Unser Fazit lautet: Es gibt auch heute noch eine Fülle von Wegen, um die Innovationskraft, die in einer Wirtschaft steckt, zu vergrößern und zu wecken. Diese Wege zu erforschen wird in den kommenden Jahren und Jahrzehnten eine zentrale Aufgabe der Wissenschaft sein. Und die Wege dann auch für die Gesellschaft passierbar zu machen, wird eine zentrale Aufgabe für die Wirtschaft und die Politik. In dieser Hinsicht stehen wir wirklich erst am Anfang. All dies zeigt aber auch eines klar: Die Wege werden nur genau deshalb ökonomisch interessant und gesellschaftlich ertragreich, weil die Innovationskraft auf Dauer der zentrale Engpass der weiteren Entwicklung sein wird. Denn nur mit ihr lässt sich das reichlich vorhandene Angebot an Kapital nutzen, um die Wertschöpfung pro Arbeitsplatz so zu verbessern, dass trotz knapper und teurer Arbeitskraft ein gedeihliches Wirtschaftswachstum möglich ist. Gerade mit ihr muss deshalb klug und pfleglich umgegangen werden. Tun wir dies in Deutschland?
Knappe Zeit:
Chance für Menschen ohne Bildung
Eines ist klar: Es wird immer Menschen geben, denen es nicht gelingt, eine Schule oder eine einfache Berufsausbildung abzuschließen. Die Gesellschaft sollte alles Verantwortbare unternehmen, um ihre Zahl klein zu halten, aber es wird sie trotzdem geben. Was passiert nun mit ihnen, den am wenigsten Kreativen, in der schönen neuen Welt der Knappheit der Innovationskraft? Bleiben sie allein und völlig verarmt zurück, angewiesen auf Sozialhilfe, oder werden auch sie teilhaben an der aufkommenden Vollbeschäftigung?
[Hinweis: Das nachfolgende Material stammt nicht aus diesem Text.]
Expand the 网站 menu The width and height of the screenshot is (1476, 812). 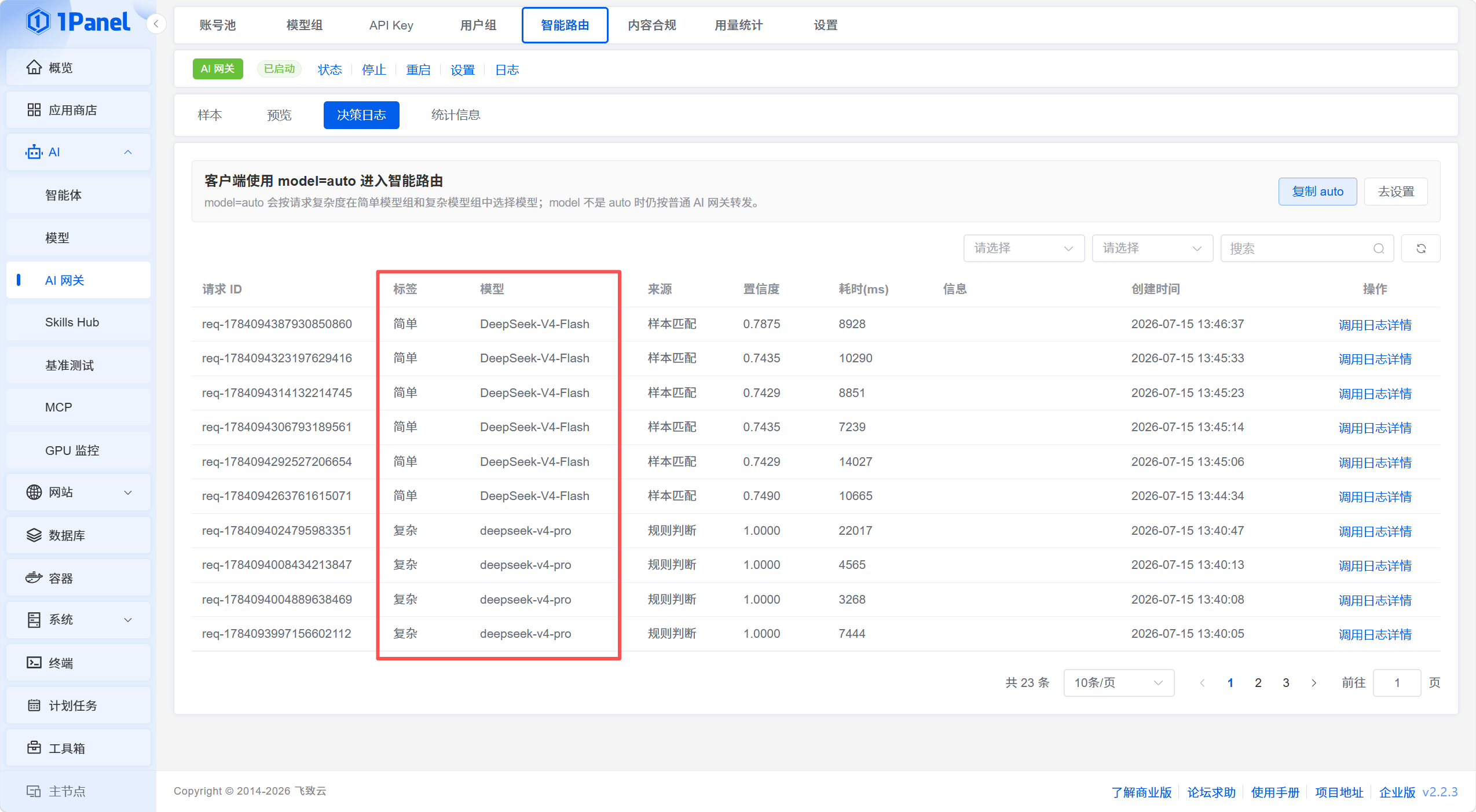[128, 493]
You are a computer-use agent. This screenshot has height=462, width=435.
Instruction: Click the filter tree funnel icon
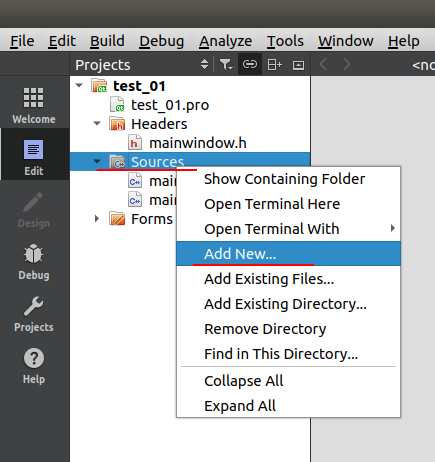click(226, 64)
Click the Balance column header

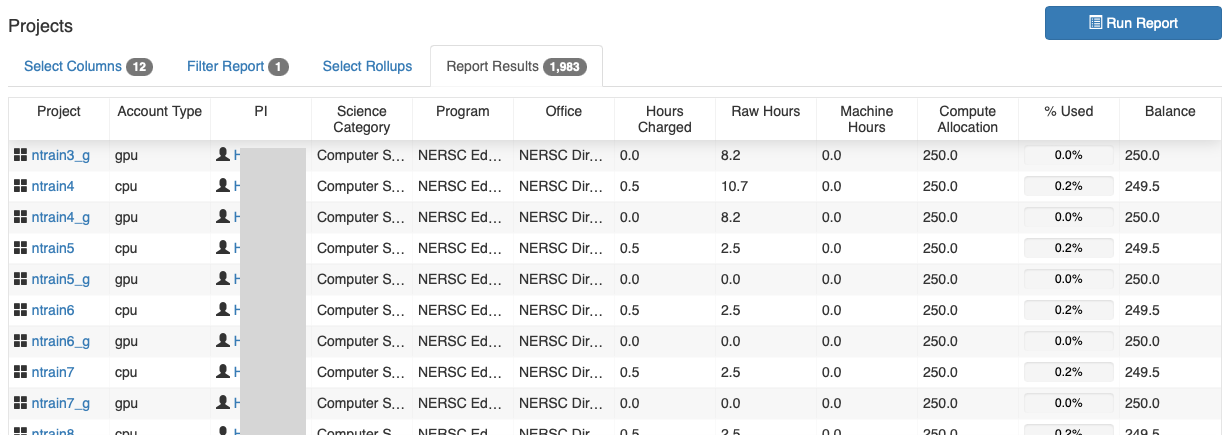click(x=1170, y=111)
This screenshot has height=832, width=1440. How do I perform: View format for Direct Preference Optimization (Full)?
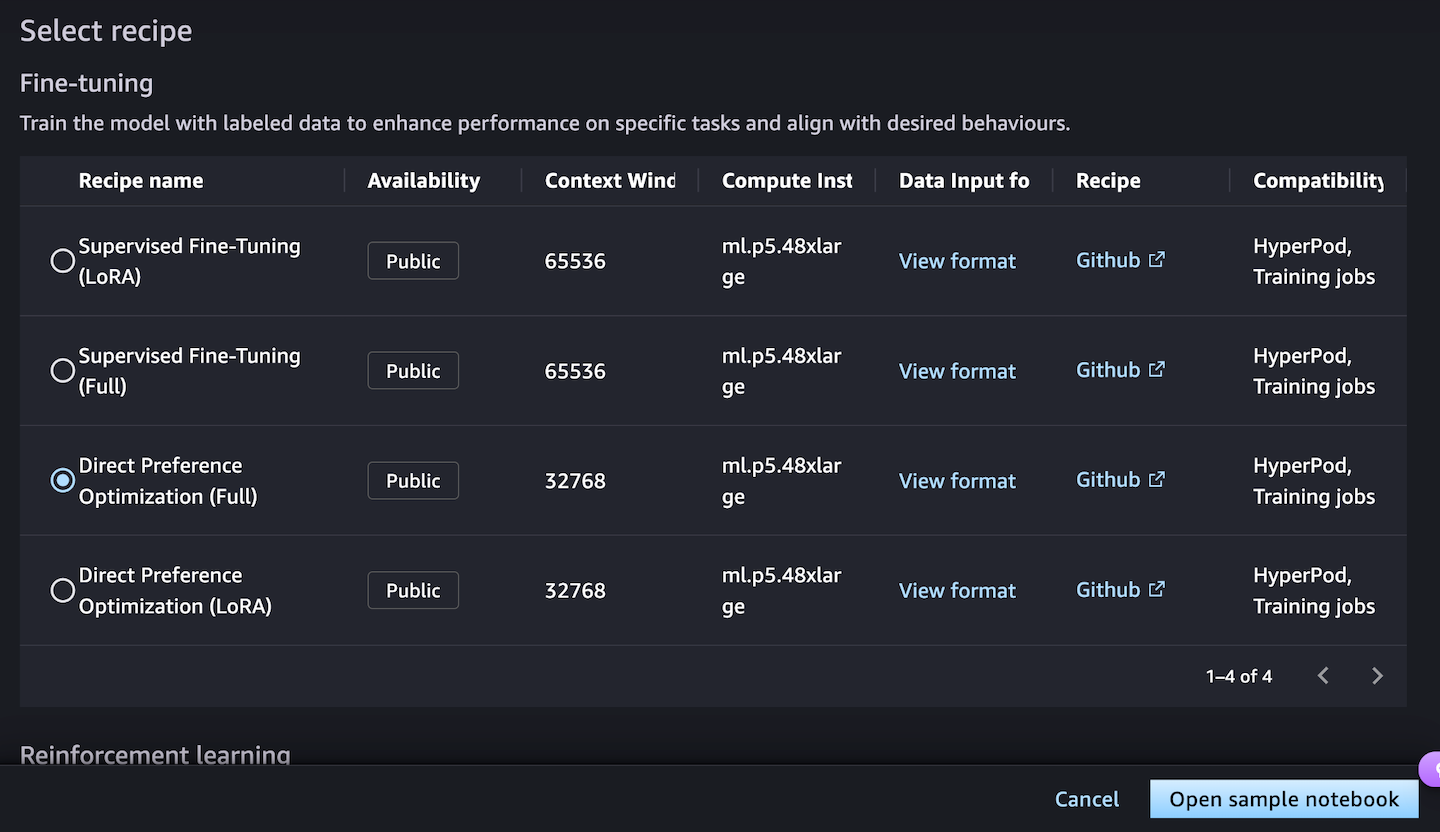click(x=957, y=481)
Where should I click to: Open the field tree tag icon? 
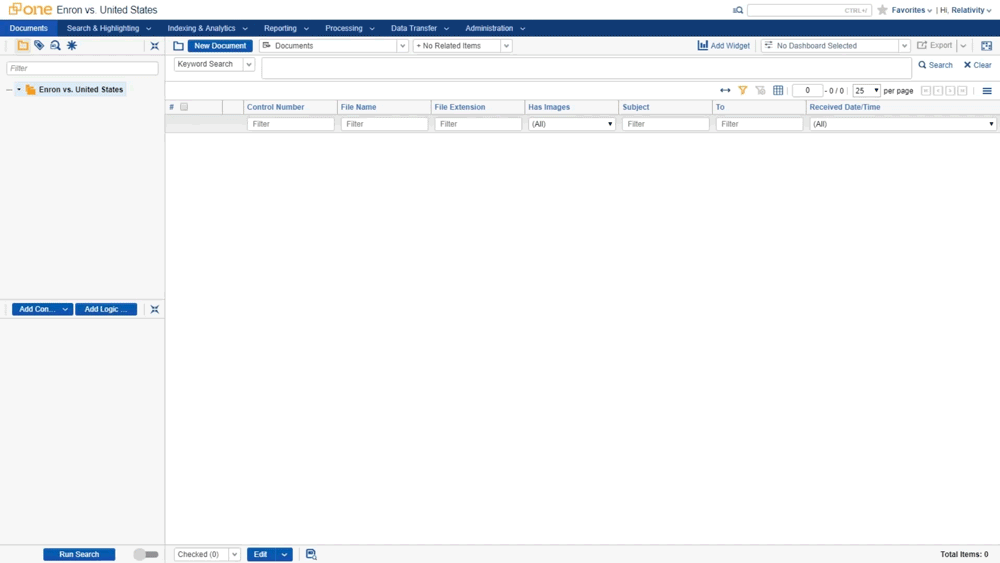click(39, 46)
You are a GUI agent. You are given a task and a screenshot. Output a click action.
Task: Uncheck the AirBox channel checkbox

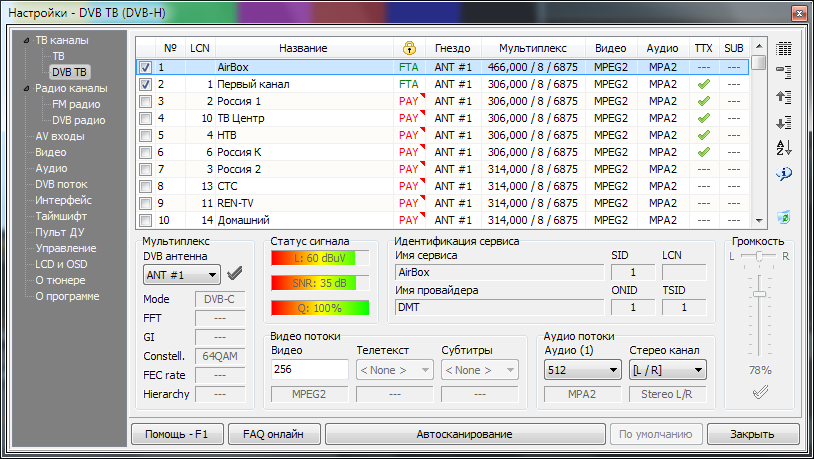tap(146, 68)
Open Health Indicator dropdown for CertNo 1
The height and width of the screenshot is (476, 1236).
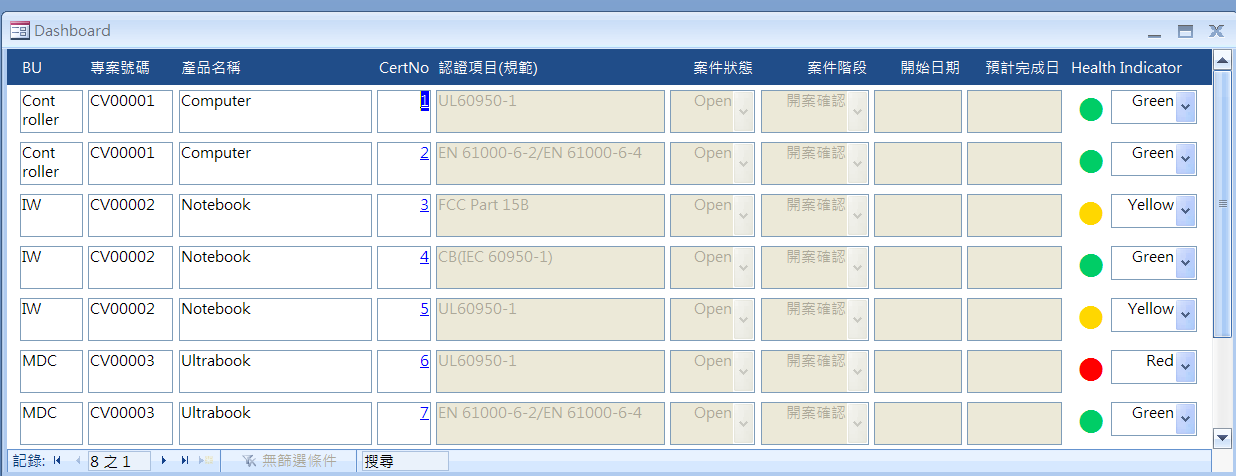pos(1186,107)
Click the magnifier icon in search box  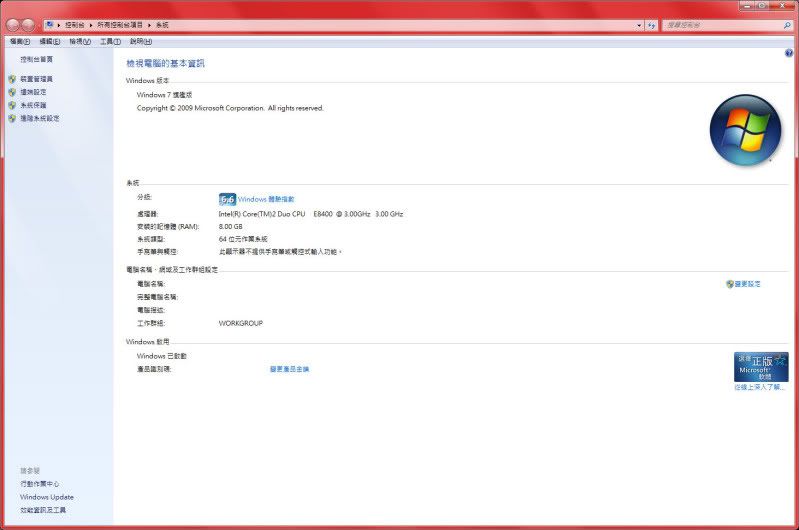(787, 24)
Zunächst gilt es festzuhalten: Phasen der allgemeinen Vollbeschäftigung waren in der Vergangenheit stets auch Zeiten, in denen die Arbeitslosigkeit unter Menschen ohne formale Bildung deutlich niedriger lag als in Phasen der Unterbeschäftigung. Der Grund ist einfach: Wenn die Hoch- und Normalproduktiven knapp und teuer werden, wird auch ihre Zeit knapp und teuer – und sie werden immer mehr Wege suchen, um Zeit zu sparen. Genau das ist die Chance für die Menschen ohne Bildung. Deshalb steigt in Phasen der Vollbeschäftigung die Anzahl der Hilfskräfte in den privaten Haushalten, aber auch in den Betrieben; und in Zeiten der Arbeitslosigkeit sind diese dann leider meistens die Ersten, die entlassen werden.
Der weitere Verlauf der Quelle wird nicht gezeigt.